Total: 694 integration tests, running on every regulation change.

The distribution isn't random. Germany has the highest count because German payroll has the most regulatory surface area: a federal tax algorithm that changes annually (the PAP), separate church tax regimes by state, a Gleitzone/Midijob system with its own interpolation formula, and social security with contribution ceilings that diverge between East and West. Each of these areas requires dedicated test scenarios.

The UK's 64 tests reflect the complexity of cumulative PAYE (where tax calculations depend on year-to-date history), multiple NI categories, and five different Student Loan repayment plans. The US's 66 tests cover the combinatorial challenge of federal tax plus state-specific withholding rules.

Switzerland's 68 tests include cantonal Quellensteuer variations — each canton applies different tariff tables, and an employee who moves cantons mid-year needs both sets of calculations verified.

Every test is a complete payrun execution. Not a formula evaluation. Not a mock. The employee data is loaded into the backend, the payrun job runs through the full calculation pipeline — wage type resolution, collector accumulation, time-segmented calculation, result storage — and the output is compared against expected values.

The Annual Compliance Cycle

Payroll regulations change on a predictable calendar. Understanding this cycle explains why test-driven compliance isn't just a quality measure — it's an operational necessity.

September — Draft Parameters

Most jurisdictions publish draft regulatory parameters in the September-to-November window. Germany's SV-Rechenrößenverordnung (social security calculation parameters) typically arrives in October. The UK Autumn Statement sets NI thresholds and tax bands. Spain's Presupuestos Generales del Estado includes IRPF table revisions. The Netherlands' Nieuwsbrief Loonheffingen from the Belastingdienst arrives in late autumn.

At this stage, the parameters are draft but actionable.

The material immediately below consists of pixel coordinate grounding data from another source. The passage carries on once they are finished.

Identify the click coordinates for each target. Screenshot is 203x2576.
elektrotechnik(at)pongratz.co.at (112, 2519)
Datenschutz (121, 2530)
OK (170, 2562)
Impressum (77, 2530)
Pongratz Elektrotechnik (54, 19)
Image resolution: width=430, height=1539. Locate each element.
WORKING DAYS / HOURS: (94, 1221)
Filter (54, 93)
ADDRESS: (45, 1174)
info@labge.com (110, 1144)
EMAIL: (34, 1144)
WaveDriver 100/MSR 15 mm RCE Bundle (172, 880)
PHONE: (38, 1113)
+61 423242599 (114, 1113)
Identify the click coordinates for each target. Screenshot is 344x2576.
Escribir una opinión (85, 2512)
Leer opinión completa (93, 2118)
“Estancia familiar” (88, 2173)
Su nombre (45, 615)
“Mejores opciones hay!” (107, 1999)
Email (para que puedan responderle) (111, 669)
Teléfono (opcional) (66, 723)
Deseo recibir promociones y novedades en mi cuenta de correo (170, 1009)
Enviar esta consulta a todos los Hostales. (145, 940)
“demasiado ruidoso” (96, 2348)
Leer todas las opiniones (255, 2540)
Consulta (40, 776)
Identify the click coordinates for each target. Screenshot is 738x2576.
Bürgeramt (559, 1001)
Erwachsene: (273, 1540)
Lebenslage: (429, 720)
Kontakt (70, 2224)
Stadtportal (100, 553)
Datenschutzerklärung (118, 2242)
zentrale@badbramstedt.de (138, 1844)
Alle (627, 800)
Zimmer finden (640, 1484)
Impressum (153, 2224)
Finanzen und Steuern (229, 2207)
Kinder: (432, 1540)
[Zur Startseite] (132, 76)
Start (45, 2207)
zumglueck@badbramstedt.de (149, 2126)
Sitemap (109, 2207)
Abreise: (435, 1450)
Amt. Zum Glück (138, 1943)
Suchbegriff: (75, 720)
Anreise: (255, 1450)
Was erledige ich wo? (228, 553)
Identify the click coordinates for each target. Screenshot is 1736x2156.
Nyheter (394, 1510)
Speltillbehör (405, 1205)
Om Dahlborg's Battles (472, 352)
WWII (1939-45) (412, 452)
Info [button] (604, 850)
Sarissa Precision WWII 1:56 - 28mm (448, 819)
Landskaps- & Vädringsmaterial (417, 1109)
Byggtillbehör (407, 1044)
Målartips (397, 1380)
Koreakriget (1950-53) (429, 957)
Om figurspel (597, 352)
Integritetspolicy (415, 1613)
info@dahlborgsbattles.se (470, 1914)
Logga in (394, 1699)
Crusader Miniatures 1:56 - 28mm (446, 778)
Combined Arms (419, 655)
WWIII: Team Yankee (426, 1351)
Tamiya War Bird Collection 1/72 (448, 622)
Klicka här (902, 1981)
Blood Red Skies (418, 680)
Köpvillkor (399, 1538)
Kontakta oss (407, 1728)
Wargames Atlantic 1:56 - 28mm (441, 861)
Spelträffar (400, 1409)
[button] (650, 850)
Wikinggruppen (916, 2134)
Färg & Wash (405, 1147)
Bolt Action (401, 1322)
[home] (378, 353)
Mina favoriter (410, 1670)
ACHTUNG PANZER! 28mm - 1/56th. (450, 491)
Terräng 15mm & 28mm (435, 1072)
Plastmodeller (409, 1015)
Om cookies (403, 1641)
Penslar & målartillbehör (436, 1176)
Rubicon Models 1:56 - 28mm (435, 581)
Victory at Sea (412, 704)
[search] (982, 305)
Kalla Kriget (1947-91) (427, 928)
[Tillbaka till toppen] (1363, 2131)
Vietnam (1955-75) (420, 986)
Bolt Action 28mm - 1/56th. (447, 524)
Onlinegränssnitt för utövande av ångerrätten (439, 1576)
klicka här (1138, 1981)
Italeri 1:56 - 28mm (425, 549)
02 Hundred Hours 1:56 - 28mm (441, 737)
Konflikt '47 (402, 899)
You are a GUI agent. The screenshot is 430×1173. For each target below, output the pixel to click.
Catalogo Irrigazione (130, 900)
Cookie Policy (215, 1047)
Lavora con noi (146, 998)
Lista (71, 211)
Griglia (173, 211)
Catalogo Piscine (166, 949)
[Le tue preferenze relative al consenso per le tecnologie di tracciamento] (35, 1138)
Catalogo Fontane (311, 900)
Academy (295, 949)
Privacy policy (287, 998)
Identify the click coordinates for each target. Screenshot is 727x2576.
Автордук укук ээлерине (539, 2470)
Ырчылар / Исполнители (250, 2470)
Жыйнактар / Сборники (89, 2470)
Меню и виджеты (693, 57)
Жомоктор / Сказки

The regulatory team creates preliminary data regulation satellites — versioned JSON files with the new rates, thresholds, and ceilings — with validFrom dates set to January 1 of the upcoming year.

October through December — Build, Test, Verify

This is where test-driven compliance earns its name. For each country, the process is:

  1. Update data regulations — New statutory values are entered into data regulation satellites. Each value is verified against the official gazette or government publication. The source (URL and legal reference) is recorded.
  2. Run existing tests against new parameters — All existing integration tests execute against the updated data. Tests that were correct for 2025 parameters will fail if 2026 parameters produce different results. Each failure is expected — it confirms that the parameter change propagated correctly.
  3. Update expected values — Each failing test is recalculated against the new parameters. The README walkthrough is updated with the new arithmetic. The exchange JSON is updated with the new expected values.
  4. Add new tests for new rules — When a regulatory change introduces new logic (not just new values), new tests are created. Germany's PAP 2026, for example, changed the Vorsorgepauschale algorithm — new tests were added to verify the AV component integration and the removed 12% floor.
  5. Full regression — The complete test suite runs. All 694 tests must pass. Zero tolerance for failures.

January 1 — Go-Live

On January 1, the updated data regulations become active. The validFrom dates ensure that payruns for December 2025 still use 2025 parameters, and payruns for January 2026 automatically resolve to 2026 parameters. No code deployment needed — the versioned data model handles the transition.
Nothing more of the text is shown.